Я и сам сожалел, что увидел и дал увидеть другим еще в одном явлении наш паршивый реализм.
ГЛАВА IX. Цинизм трехсотлетний и современный, смертная кара за смерть одной души из трех и святое величие одного осквернителя праха
Мы наконец приподняли с помощью рычага одну из плит «под кораблем». Было это на следующий день после нападения на меня.
Помогать пришли все вчерашние участники, да еще приплелся ксендз. В поношенной цивильной шкуре и с киркой в руке, что, как ни странно, ему шло. Ему, по-моему, все шло, этому странному человеку.
И тут произошло первое расхождение с одним из моих ночных кошмаров. Под плитой не было ямы, она была засыпана, даже забита кусками кирпича, камнями, щебнем и… мелкими кусками бетона с остатками арматуры.
Щука аж зашипел от радости, увидев это.
— Чему тут радоваться? — спросил я.
— А тому и радуюсь, что путь — верняк. Кстати, тобой и подсказанный.
С ним были еще какие-то двое дядек в штатском.
— Ну, что теперь? — спросил он у одного из них.
— А что? Пока что — пускай копает, — ответил незнакомец. — Правда. Все ж таки это как венец. И его догадок, и того, что должен был пережить.
Мы выгребали, нет, мы буквально выдирали эту позднюю пробку, что заткнула жерло давнего творила.
И наконец перед нами зазиял черный, слегка наклонный провал вниз.
Я взял фонарик и начал спускаться по сбитым, источенным временем ступенькам. Со мной спускались Сташка (я знал, после того случая с завалом, что отговаривать ее — дело напрасное), Щука, Генка, Шаблыка, один из неизвестных и ксендз, который опять увязался за нами.

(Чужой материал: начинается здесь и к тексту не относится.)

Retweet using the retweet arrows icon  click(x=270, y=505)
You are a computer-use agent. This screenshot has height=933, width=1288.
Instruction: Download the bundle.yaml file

Тени от наших голов плясали по стенам, по низким полукруглым сводам. Ступени были очень крутые, как на слом головы. И уже в каких-то метрах пяти ниже разобранного нами завала я остановился и указал налево.
— Ну вот. Замуровывали. И сравнительно недавно. — Я обратился к своим: — Мы разбирать это не будем. Надеюсь, это уже не наше дело. Думаю, что это дело ваше.
— Вы правы, — согласился неизвестный, — это действительно наше дело. А почему вы думаете, что замуровывали «сравнительно недавно»?
— Способ кладки, — ответил я. — И еще, они употребляли для замазывания щелей бетон. Пошли дальше.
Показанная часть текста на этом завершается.